TOKYO, April 30 (Reuters) - Japan's government bond yield curve steepened on Thursday, with the benchmark 10-year yield hitting a 29-year high, as reports of U.S. military action to end the Iran stalemate drove oil to a four-year high and fuelled inflation concerns.
The benchmark 10-year JGB yield JP10YTN=JBTC rose 5.5 basis points to 2.515%, the highest since June 1997. The 20-year JGB yield JP20YTN=JBTC and the 30-year yield JP30YTN=JBTC climbed 9 bps to 3.395% and 3.730%, respectively.
The yield on the 40-year JGB JP40YTN=JBTC, Japan's longest tenor, rose 11.5 bps to 3.98%. Yields move inversely to bond prices.
"Higher oil prices and the risk of further deterioration in the situation around the Strait of Hormuz are weighing on the market, leading to stronger selling pressure in the long end of the bond market," said Ryutaro Kimura, fixed-income strategist at BNP Paribas Asset Management.
"It raises the risk of further price increases, and judging by global market scenarios as well, the current move is likely to heighten inflation concerns," he said, adding the Bank of Japan's reluctance to signal a near-term rate hike has also reinforced pressure on yields at the long end.
The Japanese central bank kept its policy rate steady at this week's meeting.
Brent crude futures for Juneadded $6.81, or 5.8%, to $124.84 a barrel as of 0527 GMT, after Axios reportedU.S. President Donald Trump will receive a briefing later in the day on new plans for potential military action against Iran.
The curve, a line plotting yields with various bond tenors, steepens when the gap between shorter and longer ends widens. On Thursday, it bear-steepened as long-term interest rates rose faster than short-term rates.
The five-year yield JP5YTN=JBTC rose 4 bps to a record high of 1.895%. The two-year JGB yield JP2YTN=JBTC, which is most sensitive to BOJ policy, pared early gains to 1.375%, up 0.5 bp on the day following strong auction results.
Japanese yields were likely catching up with the rise in U.S. interest rates during Japan's market holiday on Wednesday, while a weaker yen also stoked concerns about imported energy-driven inflation, making longer-dated bonds less attractive, said Miki Den, senior Japan rate strategist at SMBC Nikko Securities.
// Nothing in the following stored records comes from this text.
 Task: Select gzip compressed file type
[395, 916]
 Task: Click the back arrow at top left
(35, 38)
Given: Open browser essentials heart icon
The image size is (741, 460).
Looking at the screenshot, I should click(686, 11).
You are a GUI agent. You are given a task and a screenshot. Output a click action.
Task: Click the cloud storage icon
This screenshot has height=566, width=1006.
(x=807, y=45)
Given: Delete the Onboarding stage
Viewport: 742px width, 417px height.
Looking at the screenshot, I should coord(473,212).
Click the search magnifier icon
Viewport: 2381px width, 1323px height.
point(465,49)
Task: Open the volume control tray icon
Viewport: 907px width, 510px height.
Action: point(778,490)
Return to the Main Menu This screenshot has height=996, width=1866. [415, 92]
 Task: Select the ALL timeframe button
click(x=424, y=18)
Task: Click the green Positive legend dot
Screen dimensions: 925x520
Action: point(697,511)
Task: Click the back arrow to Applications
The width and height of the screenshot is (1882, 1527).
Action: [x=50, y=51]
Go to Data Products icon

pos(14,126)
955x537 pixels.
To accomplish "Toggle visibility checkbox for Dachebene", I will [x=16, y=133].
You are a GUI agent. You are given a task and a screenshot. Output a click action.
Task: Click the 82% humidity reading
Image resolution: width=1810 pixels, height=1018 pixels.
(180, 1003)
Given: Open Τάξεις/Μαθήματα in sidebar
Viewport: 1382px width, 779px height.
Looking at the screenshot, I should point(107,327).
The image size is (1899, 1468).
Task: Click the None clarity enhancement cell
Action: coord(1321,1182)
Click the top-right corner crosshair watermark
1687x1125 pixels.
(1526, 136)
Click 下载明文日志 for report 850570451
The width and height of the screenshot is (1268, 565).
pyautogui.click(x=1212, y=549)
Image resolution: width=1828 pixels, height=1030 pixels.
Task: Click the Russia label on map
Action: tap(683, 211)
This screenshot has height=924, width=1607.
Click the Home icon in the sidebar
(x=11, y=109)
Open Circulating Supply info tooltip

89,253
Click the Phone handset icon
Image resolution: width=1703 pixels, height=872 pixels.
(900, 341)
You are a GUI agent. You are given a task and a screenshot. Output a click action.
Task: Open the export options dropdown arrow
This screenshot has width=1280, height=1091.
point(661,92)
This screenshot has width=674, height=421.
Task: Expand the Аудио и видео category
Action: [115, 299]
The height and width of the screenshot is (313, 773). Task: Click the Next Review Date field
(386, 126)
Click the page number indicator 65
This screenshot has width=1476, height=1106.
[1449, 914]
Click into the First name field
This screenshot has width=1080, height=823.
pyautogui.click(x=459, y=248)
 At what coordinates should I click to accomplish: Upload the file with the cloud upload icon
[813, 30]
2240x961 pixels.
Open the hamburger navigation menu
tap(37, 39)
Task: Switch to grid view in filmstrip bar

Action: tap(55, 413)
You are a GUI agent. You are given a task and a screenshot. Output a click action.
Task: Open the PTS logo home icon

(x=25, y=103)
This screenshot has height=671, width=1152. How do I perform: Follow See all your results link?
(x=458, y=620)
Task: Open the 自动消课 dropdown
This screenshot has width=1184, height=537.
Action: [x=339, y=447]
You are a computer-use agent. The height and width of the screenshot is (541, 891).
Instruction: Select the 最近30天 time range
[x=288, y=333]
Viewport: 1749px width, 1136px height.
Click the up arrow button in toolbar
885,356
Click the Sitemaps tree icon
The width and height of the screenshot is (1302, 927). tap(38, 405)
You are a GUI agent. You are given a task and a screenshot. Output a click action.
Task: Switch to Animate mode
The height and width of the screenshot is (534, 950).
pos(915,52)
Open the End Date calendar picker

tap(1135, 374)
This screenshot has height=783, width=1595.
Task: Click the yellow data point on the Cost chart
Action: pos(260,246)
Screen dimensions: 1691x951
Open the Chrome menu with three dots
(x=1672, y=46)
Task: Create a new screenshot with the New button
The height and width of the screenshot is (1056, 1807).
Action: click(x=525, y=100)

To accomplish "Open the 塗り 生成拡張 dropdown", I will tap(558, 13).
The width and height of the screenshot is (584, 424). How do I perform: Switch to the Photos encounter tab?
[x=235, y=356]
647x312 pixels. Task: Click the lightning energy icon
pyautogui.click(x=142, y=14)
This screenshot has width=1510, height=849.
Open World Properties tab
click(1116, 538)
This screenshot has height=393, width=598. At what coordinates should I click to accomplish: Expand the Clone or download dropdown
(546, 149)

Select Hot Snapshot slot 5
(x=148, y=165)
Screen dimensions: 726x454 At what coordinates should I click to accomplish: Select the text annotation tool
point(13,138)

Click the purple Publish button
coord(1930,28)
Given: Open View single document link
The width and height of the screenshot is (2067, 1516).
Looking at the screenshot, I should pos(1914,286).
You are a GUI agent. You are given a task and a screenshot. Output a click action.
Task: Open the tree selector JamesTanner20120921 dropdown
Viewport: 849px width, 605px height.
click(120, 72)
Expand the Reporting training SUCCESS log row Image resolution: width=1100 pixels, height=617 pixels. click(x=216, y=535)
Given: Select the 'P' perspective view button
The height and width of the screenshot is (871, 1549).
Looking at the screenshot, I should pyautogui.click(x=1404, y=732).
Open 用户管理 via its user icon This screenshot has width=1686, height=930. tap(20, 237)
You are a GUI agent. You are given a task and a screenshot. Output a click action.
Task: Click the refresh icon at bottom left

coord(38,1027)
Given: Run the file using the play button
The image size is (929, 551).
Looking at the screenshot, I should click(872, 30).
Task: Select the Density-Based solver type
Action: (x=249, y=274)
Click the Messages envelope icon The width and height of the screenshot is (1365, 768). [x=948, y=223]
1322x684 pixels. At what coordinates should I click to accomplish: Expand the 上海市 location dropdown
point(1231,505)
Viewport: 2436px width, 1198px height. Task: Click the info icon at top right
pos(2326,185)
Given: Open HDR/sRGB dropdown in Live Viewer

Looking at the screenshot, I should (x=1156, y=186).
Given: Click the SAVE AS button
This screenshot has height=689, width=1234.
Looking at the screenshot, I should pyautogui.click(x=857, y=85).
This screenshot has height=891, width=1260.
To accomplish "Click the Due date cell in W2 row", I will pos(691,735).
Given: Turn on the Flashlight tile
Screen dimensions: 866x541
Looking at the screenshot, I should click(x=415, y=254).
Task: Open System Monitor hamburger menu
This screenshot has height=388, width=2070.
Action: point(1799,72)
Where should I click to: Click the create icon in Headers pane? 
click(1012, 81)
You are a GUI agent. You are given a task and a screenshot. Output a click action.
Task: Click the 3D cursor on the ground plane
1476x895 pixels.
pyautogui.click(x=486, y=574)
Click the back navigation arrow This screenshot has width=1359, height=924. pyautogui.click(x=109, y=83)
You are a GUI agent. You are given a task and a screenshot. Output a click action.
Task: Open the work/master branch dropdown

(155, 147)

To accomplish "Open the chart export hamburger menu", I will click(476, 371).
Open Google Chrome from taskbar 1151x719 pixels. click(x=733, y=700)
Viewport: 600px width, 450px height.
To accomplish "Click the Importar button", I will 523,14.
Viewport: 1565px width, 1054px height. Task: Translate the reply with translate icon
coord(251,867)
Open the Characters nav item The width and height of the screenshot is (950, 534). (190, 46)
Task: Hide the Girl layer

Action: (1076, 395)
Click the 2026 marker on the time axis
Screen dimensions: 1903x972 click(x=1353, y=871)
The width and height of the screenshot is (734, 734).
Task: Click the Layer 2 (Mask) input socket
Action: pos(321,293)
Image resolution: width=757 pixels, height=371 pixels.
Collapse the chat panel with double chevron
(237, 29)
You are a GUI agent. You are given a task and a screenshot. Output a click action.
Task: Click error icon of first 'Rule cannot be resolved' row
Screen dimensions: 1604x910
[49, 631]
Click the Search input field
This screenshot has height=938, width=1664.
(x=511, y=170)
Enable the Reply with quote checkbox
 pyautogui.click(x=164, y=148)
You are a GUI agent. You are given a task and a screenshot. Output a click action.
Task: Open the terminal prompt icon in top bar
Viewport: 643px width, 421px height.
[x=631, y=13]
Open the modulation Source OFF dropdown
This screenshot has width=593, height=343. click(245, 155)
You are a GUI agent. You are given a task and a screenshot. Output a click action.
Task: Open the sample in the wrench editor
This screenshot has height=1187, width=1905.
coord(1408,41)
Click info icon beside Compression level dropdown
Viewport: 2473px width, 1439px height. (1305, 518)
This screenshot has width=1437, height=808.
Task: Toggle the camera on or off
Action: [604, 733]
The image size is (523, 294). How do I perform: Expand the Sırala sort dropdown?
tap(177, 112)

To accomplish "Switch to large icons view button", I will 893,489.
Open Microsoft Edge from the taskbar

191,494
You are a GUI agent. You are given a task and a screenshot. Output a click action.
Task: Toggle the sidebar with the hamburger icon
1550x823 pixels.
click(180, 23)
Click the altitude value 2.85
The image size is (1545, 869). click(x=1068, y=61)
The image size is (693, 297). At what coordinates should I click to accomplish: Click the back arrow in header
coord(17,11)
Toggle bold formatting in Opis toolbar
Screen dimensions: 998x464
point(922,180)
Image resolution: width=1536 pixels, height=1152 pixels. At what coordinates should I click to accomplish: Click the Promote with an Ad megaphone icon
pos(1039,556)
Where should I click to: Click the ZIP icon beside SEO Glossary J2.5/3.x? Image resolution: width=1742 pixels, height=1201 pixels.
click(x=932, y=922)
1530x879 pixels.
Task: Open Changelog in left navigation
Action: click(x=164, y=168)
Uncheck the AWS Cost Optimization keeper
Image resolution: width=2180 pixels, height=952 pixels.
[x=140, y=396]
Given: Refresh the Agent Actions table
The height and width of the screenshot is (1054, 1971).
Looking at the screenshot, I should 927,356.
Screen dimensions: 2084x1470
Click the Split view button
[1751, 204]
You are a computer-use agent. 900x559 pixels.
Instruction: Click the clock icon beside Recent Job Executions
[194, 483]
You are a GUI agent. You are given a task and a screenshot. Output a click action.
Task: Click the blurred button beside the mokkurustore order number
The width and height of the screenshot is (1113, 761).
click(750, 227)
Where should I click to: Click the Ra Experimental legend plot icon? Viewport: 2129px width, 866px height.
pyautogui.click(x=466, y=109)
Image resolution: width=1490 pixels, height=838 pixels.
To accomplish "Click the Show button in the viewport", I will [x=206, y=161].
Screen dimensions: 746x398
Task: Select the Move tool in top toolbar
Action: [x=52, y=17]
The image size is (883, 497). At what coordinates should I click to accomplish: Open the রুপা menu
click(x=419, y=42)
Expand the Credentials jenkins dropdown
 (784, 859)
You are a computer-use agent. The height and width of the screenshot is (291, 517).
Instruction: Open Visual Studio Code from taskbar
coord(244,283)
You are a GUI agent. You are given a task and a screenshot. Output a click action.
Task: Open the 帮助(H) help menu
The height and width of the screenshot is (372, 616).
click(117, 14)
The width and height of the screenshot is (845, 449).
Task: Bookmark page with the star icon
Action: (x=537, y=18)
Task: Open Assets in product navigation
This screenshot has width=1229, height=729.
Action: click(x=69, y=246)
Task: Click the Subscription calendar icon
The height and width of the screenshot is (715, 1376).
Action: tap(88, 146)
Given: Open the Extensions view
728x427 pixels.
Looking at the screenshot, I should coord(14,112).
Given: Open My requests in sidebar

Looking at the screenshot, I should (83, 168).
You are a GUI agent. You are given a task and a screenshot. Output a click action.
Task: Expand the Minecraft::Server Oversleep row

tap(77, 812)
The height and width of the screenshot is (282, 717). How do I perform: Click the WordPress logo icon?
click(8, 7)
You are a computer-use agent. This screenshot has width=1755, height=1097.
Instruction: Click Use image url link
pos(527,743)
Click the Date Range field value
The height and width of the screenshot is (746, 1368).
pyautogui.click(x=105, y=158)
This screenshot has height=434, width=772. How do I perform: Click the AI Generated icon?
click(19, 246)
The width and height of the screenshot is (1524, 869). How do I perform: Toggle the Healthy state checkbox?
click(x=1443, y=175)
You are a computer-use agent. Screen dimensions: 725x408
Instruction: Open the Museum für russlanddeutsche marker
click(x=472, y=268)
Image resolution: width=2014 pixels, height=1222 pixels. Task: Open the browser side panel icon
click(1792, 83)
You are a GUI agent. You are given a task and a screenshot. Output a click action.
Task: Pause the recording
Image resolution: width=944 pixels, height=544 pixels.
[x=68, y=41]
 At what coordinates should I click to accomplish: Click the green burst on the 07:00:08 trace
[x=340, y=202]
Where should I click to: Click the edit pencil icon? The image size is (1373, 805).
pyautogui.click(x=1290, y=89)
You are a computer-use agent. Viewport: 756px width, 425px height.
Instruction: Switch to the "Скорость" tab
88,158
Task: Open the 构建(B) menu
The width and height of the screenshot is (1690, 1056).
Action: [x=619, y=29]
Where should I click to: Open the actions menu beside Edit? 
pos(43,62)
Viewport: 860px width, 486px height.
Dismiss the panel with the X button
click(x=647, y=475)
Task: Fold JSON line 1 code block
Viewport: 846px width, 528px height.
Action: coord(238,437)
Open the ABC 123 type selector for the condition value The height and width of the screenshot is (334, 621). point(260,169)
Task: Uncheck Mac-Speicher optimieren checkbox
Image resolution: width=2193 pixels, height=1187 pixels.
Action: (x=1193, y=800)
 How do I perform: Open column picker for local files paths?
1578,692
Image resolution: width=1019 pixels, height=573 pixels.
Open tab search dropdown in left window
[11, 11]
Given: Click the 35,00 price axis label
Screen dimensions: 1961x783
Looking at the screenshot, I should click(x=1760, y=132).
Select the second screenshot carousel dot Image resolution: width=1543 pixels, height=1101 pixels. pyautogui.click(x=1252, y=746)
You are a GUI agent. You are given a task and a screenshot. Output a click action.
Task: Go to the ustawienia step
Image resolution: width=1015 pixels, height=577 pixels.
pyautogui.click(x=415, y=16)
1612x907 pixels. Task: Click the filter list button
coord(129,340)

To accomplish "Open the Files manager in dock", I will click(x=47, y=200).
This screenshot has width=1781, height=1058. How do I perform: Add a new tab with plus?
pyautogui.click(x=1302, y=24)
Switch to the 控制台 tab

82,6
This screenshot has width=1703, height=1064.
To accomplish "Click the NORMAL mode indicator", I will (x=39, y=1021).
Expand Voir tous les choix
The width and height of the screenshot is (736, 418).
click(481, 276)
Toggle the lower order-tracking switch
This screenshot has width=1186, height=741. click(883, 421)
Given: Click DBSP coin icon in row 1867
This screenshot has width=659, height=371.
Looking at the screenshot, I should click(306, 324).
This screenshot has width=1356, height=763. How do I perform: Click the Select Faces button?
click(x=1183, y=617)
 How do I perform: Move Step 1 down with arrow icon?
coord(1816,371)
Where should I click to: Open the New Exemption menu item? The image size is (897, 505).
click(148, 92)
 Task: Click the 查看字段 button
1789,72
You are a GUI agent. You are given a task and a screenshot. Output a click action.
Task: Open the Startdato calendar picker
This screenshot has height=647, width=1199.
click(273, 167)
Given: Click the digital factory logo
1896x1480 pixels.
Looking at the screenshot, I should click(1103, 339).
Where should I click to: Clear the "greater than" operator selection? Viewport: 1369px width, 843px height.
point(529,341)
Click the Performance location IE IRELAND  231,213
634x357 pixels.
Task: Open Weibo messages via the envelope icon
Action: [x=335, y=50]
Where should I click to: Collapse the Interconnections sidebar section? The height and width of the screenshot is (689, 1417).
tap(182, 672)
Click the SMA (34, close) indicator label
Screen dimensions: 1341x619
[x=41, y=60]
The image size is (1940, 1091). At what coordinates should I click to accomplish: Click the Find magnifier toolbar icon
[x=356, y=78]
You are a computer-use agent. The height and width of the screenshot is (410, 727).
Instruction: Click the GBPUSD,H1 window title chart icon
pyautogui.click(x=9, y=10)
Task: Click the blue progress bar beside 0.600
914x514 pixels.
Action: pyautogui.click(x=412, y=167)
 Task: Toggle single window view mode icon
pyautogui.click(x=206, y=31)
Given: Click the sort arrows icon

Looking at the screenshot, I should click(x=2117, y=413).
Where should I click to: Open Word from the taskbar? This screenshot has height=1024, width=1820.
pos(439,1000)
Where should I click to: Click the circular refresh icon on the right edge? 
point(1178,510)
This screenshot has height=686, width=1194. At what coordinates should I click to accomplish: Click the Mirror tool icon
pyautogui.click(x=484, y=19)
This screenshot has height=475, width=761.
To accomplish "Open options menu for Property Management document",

"With the holiday period approaching, investors may be reducing risk ahead of the break, which could be contributing to the steepening," Den said.
Japan entered the "Golden Week" holidays on Wednesday, when trading becomes thin.
Separately, Reuters reported that Japan is considering reinstating electricity and natural gas subsidies for three months starting July, with funding of up to about 500 billion yen, to be drawn from reserve funds rather than a supplementary budget.